Now thay're just cute.

But things have changed. Now, you seem to be a zombie. Why? Because everybody's a zombie. I'm a zombie. Look at me, starting a blog. What are my expectations? Why do I write? Do I create art or consume bandwidth? It's terrifying. Not knowing is always terrifying. Now not staying dead has eclipsed the actual fear of death. 

If we must be afraid of concept zombies, then at least we have the consolation of knowing that our fears have become sophisticated. Socially acceptable. Even fashionable. Zombies give us the power to become fearsome brutes again, (in a fairly clean, recognizable, and attractive way,) despite our framed degrees and clean shoes and manicure appointments at three. I don't mind this concept. If I have to be a menace in the end, then let me at least return to my bestial roots and be frightful like our brutish prehuman ancesters, to take on in death the dignity of an apex predator despite my spoon-fed life of powdered chicken soup.


Just like the noble cave dwellers once rehydrated. source

But time leaves savage nobility in the dust again and again. If I am to believe Time Magazine's Joel Stein and several others, then I am of a particularly feckless and narcissistic recent generation known as millennials. I shun work and worry constantly over minute and nonexistent ailments. Narcissism is my defining characteristic. I create most of my own problems by purchasing overpriced organic food and avoiding exercise. What a bitch am I. Lowly, lowly, sadness, woe. My shame is complete, or something.

Granted, he ends the piece by talking about how millennials are digitally savvy and highly creative and some other made-up arbitrary stuff, but since I'm making stuff up myself right now, I'm not about to blame him for that. Also, plenty of better writers have had smarter stuff to say about Stein's irritating cover story since then. Still, the jibe stings. It makes me feel like biting something.

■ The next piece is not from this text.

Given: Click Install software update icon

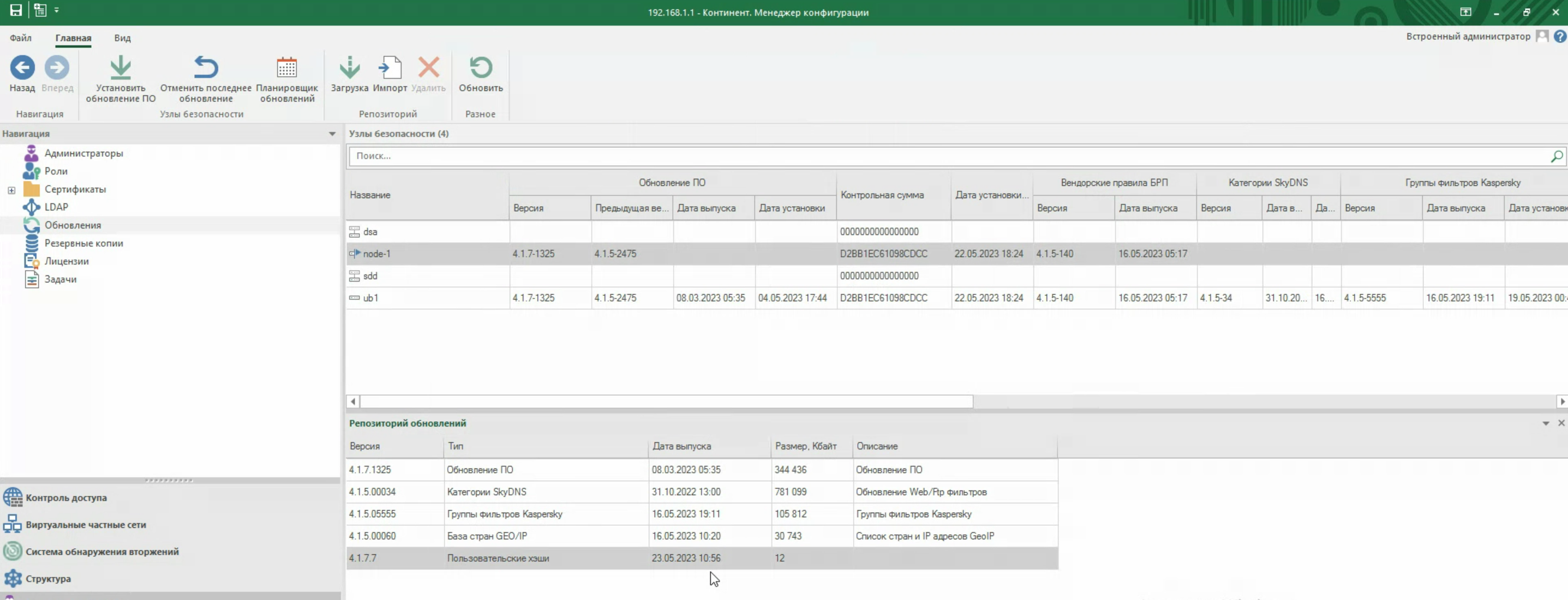Looking at the screenshot, I should (121, 68).
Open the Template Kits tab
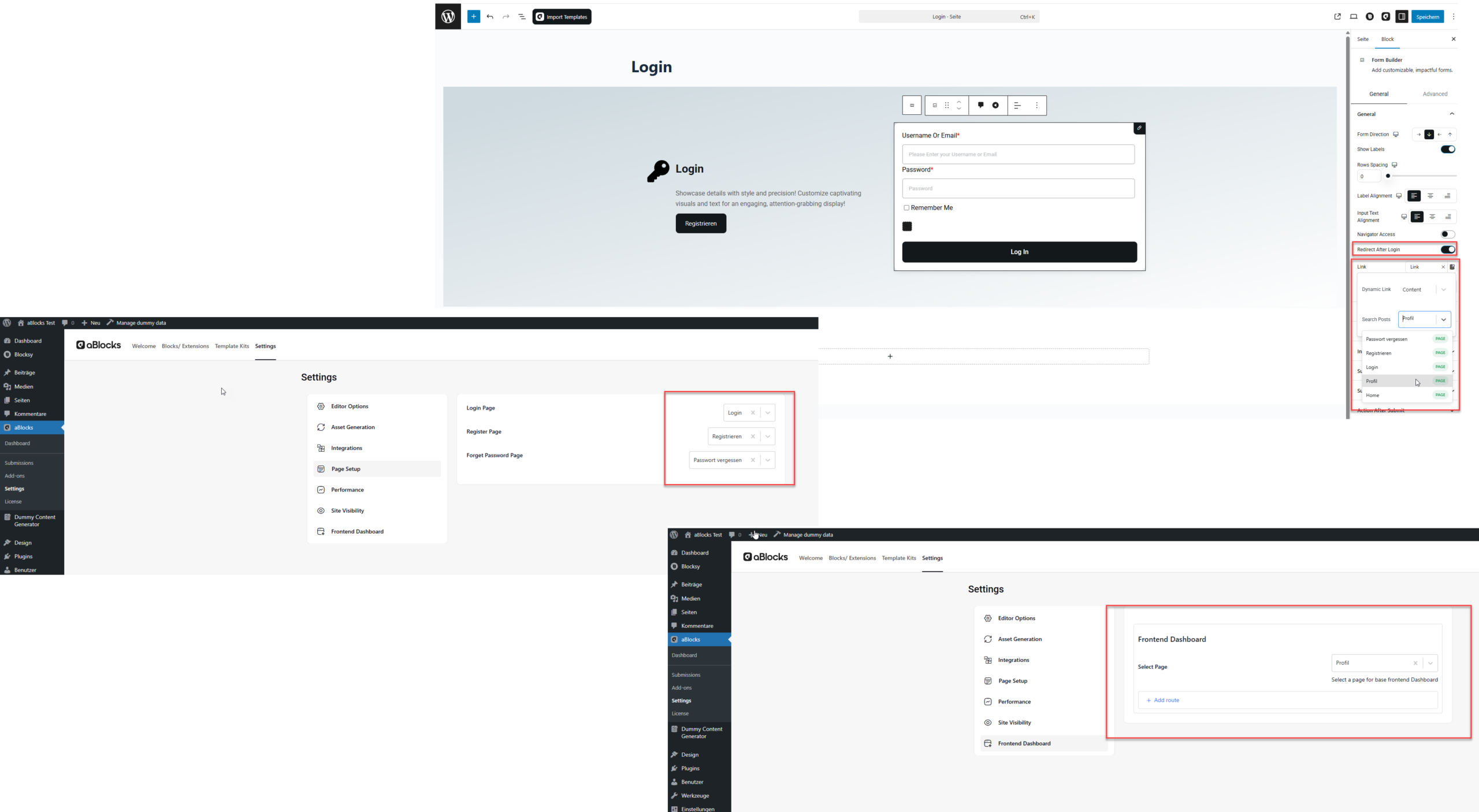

How I relish the day I join the ravenous twenty-something hordes in assailing the headquarters of Time Magazine. Cold, hard data, my ass. Give me Stein's soft brains any day. I need not work out to be a good zombie. I don't even need a place to live after my undeath - my parents probably wouldn't have me anyway, but more to the point, my landlord would probably try to kill me. Anyway, an apartment is no place for a free-range zombie. And a job? A job? Excuse me, but I didn't go through the entire reanimation process to spend my precious time working instead of spending my time running down the brains that I love. Occupy Zombies!

www.dailymail.co.uk

To put it briefly, millennials love zombies because we are so darn tired of hearing about what lazy assholes we are. Some of us go to fairly exhausting lengths to untooth that stereotype, which of course makes us want to give it bigger fangs. We want what we can't have, et cetera.

Because aren't zombies the perfect despicable young people? To live the terrifying dream as a piece of ultimate resilient networked swarm intelligence, I need not read up on leadership or human resources or C++. There's no reason to put in a few years of time at a job I hate. Zombiehood is monsterdom without all that tedious preparation. It is a release of personal responsibility, a simple, focused, 100% effective pattern ad infinitum, a part in a single whole that is more successful than a plethora of individual human beings over all of human history reliably failing to work together for any reason. It's OK to be obsessed with eating and making more of myself when I am dead. That's the point of being a zombie.

Zombies are better functional humans than the excitable monkeys that go around digging up minerals and pumping weird gasses into the air. The monkeys create stuff and then can't figure out what to do with it. The zombies just consume. They kind of clean up the place, actually. Their only joy is the act of communion turned creation, sex and eating and social sauce all in the same action. They are joyful, these zombies. They've found the magical item we're all looking for on Black Friday: the One Thing That Will Make Us All Happy.

by the brilliant randyotter

This is why we must defeat zombies again and again in videogames, movies, in ourselves. Zombies are just better. Zombies are already here. The zombie inside us has already won. We just don't know it yet. Think of a way to make yourself better than a zombie - any way at all, really - and you're winning.